Trotz des gebotenen Tatendranges darf die Sozialpolitik eines Landes nicht einfach hintenangestellt werden. Damit meinen wir eine Sozialpolitik, die dem einzelnen Gesellschaftsmitglied ein vereinbartes Maß an materieller Sicherheit und Teilhabe am gesellschaftlichen Leben garantiert. Wird diese Garantie nun durch klimapolitische Maßnahmen gefährdet? Die “Gelbwestenbewegung” im Winter 2018 hat mehr als deutlich gemacht, dass eine unzureichende Berücksichtigung einkommensschwächerer Bevölkerungsteile nicht das Resultat von Klimapolitik sein sollte. Die zusätzliche Besteuerung von Energieträgern und der sowohl im Energie- als auch im Automobilsektor stattfindende “Strukturwandel” erfasst inzwischen auch mittlere Einkommensschichten. Der Kohleausstieg 2038 veranlasst Arbeiter:innen zu der Proklamation: “Wir leben von der Kohle und nicht von grünen Märchen”. Hier kommen die Zukunftsängste von Menschen zum Ausdruck, die sich in erheblichen Gefährdungslagen sehen – hervorgerufen durch klimapolitische Regulierung. Wie aber sehen diese Auswirkungen nun konkret aus?

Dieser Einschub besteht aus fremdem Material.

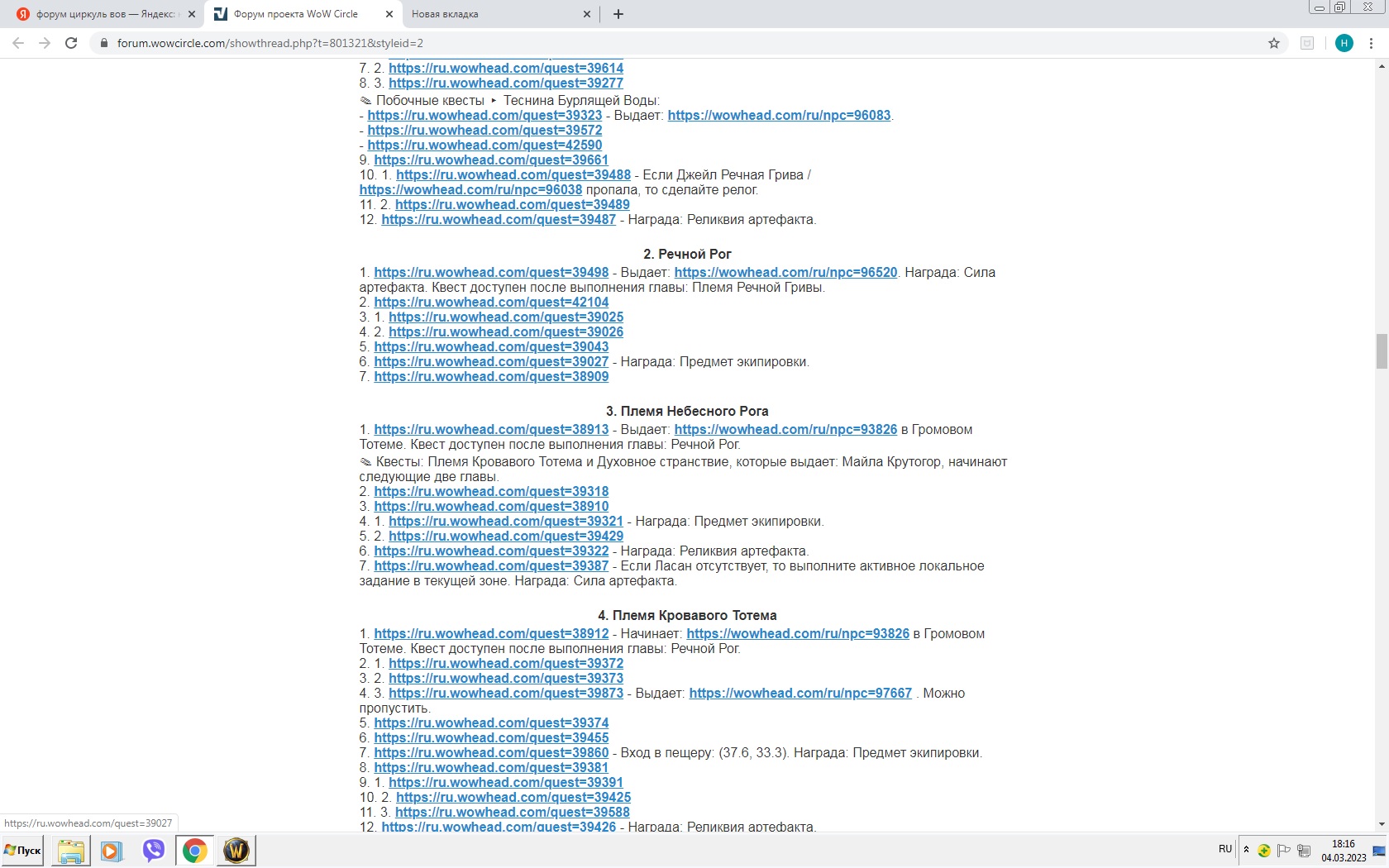Open the Chrome profile avatar

[x=1344, y=43]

Stolpersteine und Risiken klimapolitischer Maßnahmen
Betrachten wir zur Verdeutlichung einen CO2-Preis in Höhe von 35 Euro je Tonne CO2 in Deutschland. Dieser verteuert insbesondere fossile Energieträger und im Zuge dessen Produkte wie Benzin oder Gas. Der Sachverständigenrat zur Begutachtung der gesamtwirtschaftlichen Entwicklung weist darauf hin, dass mit einer derartigen Steuer unvermeidlich Verteilungseffekte einhergehen, sodass einkommensschwächere Haushalte relativ gesehen stärker von der Steuer belastet werden. Auch Ohlendorf (2020) bestätigt in einer Übersicht zahlreicher wissenschaftlicher Artikel den Effekt, dass einkommensschwache Haushalte, bezogen auf ihren Konsum, stärker belastet werden. Erklären lässt sich dies damit, dass Haushalte geringeren Einkommens einen hohen Anteil ihrer finanziellen Mittel für Grundbedürfnisse aufwenden. Die wirklich entscheidenden Bereiche bilden dabei Wärme und Wohnen, sowie Mobilität. Haushalte können an diesen Stellen schwieriger ihren Konsum anpassen. Ganz allgemein lassen sich in Folge dessen vier Gruppen identifizieren, die besonders von einer CO2-Steuer betroffen wären: einkommensschwache Haushalte, Alleinstehende, Pendler und Haushalte mit Öl- oder Gasheizungen.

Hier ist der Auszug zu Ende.